▶ _GOAL OF THE EXERCISE_:
Transcribe the C++ forum thread below word for word, starting with "Let's say I" and going on through "of object slicing?".

▶ _SOURCE EXTRACT_:
____________________

25

Let's say I have a class Derived which derives from class Base whereas sizeof(Derived) > sizeof(Base). Now, if one allocates an array of Derived like this:

Base * myArray = new Derived[42];

and then attempts to access the n-th object using

doSomethingWithBase(myArray[n]);

Then this is might likely (but not always) cause undefined behaviour due to accessing Base from an invalid location.

What is the correct term for such an programming error? Should it be considered a case of object slicing?

jotik
  • 17,044
  • 13
  • 58
  • 123
  • "Using C-style arrays and pointers and `new`". That's the name of this programmer's error. – n. m. could be an AI May 05 '16 at 12:58
  • @n.m. this is not C-style array but classic dynamic array, I think OP raised very good question - completely legit code by syntax leads to disaster – Slava May 05 '16 at 13:01
  • Allocating arrays of anything that's not plain old C structures - that's your problem right there. –  May 05 '16 at 13:01
  • @Slava Not limited as such, but you really want to wrap them in a class that manages them properly, such as std::vector :) –  May 05 '16 at 13:05
  • 2
    @Slava That's classic dynamic **C-style** array. A C-style array is a sequence of objects exposed via a raw pointer to its first element. It doesn't matter how it is allocated. – n. m. could be an AI May 05 '16 at 13:05
  • @Slava *completely legit code by syntax leads to disaster* This is just your run-off-the-mill undefined behavior, nothing special. – n. m. could be an AI May 05 '16 at 13:09
  • 1
    @Slava Use `std::vector` (I don't believe I still have to say that several times a day). – n. m. could be an AI May 05 '16 at 13:10
  • 2
    @n.m. how vector allocates data inside? It is using new[] is it not? But according to you that's programmer's error – Slava May 05 '16 at 13:13
  • 2
    @Slava That's irrelevant to OP's question; please avoid asking here. – edmz May 05 '16 at 13:27
  • 3
    @Slava `how vector allocates data inside` is not anyone's buiness. It is guaranteed by the standard to work, that's all users need to know. `new`, if used, is called by the standard library. The standard library is allowed to use stuff whuch is not accessible or not advised for the users of the library. – n. m. could be an AI May 05 '16 at 13:42
  • Huh, I never thought of this. A legal implicit pointer conversion resulting in total nonsense code, really easily. Good going, C++! – Lightness Races in Orbit May 10 '16 at 20:03
  • @Slava: _"how vector allocates data inside? It is using new[] is it not?"_ Yes but `new char[]` most likely, then placement new into that buffer. Not related to this question in any way. – Lightness Races in Orbit May 10 '16 at 20:04
  • 2
    As a German I suggest ___Arrayelementsizemismatch___ as the correct term. Mhmm. Gotta shove a "base" in there somewhere... – sbi May 14 '16 at 08:23
  • 1
    In the special case where 42 is instead 1, it would be object slicing. But, really it's that since it is possible that sizeof(Base) != sizeof(Derived), array indexing gets the wrong memory location. If the sizeof(Base) == sizeof(Derived), then again it is object slicing. Object slicing is a special case of this! – eyeApps LLC May 15 '16 at 19:39

4 Answers4

26

It is not slicing at all, rather it is undefined behavior because you are accessing a Derived object where none exists (unless you get lucky and the sizes line up, in which case it is still UB but might do something useful anyway).

____________________

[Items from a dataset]
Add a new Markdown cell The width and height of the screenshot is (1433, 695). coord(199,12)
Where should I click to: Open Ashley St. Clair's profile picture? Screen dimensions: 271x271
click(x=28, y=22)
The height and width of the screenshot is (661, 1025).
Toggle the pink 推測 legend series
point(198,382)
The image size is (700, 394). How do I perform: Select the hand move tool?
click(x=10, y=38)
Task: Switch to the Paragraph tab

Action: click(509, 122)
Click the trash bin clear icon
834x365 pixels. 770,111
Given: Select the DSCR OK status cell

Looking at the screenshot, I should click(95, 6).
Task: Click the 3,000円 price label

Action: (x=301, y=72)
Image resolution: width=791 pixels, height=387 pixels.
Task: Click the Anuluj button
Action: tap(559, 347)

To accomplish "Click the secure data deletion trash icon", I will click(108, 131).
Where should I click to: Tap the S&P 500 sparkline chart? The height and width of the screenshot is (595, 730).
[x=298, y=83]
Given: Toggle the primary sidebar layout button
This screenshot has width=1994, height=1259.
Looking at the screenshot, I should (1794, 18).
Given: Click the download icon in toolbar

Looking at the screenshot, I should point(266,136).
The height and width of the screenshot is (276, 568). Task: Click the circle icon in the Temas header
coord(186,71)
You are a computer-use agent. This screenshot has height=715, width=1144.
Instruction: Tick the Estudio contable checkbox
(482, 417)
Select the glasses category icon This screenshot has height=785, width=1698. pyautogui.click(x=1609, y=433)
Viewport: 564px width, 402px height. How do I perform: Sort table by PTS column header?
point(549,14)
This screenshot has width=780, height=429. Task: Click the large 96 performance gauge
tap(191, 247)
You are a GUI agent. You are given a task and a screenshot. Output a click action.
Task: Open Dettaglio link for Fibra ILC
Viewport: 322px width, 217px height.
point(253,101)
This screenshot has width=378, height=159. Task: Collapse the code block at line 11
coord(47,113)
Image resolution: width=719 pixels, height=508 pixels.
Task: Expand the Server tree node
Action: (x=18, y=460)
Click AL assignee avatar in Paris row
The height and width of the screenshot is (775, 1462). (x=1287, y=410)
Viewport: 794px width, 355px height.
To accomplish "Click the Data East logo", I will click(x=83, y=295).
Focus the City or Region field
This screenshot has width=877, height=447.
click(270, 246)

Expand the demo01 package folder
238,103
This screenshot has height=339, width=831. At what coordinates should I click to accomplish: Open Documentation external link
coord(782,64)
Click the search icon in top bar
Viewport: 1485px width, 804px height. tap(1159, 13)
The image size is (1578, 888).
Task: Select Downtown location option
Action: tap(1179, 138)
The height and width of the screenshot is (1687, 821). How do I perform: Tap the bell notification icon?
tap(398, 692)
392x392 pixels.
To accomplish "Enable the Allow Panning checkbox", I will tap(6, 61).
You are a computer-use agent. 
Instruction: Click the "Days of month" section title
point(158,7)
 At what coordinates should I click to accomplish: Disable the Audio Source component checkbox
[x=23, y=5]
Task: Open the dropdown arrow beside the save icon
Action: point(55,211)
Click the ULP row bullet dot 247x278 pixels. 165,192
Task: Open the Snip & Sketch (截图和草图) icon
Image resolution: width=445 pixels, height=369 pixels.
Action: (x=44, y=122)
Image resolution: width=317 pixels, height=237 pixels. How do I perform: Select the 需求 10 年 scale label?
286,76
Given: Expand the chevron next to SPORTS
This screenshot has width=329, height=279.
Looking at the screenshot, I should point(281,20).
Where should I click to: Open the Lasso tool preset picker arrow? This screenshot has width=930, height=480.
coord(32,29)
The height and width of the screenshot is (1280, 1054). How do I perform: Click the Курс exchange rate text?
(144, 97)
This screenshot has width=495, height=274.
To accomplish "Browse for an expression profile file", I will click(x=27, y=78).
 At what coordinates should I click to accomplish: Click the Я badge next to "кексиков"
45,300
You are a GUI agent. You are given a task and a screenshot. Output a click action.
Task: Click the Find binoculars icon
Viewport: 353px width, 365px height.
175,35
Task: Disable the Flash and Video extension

____________________

▶ _OUTPUT OF THE EXERCISE_:
Let's say I have a class Derived which derives from class Base whereas sizeof(Derived) > sizeof(Base). Now, if one allocates an array of Derived like this:

Base * myArray = new Derived[42];

and then attempts to access the n-th object using

doSomethingWithBase(myArray[n]);

Then this is might likely (but not always) cause undefined behaviour due to accessing Base from an invalid location.

What is the correct term for such an programming error? Should it be considered a case of object slicing?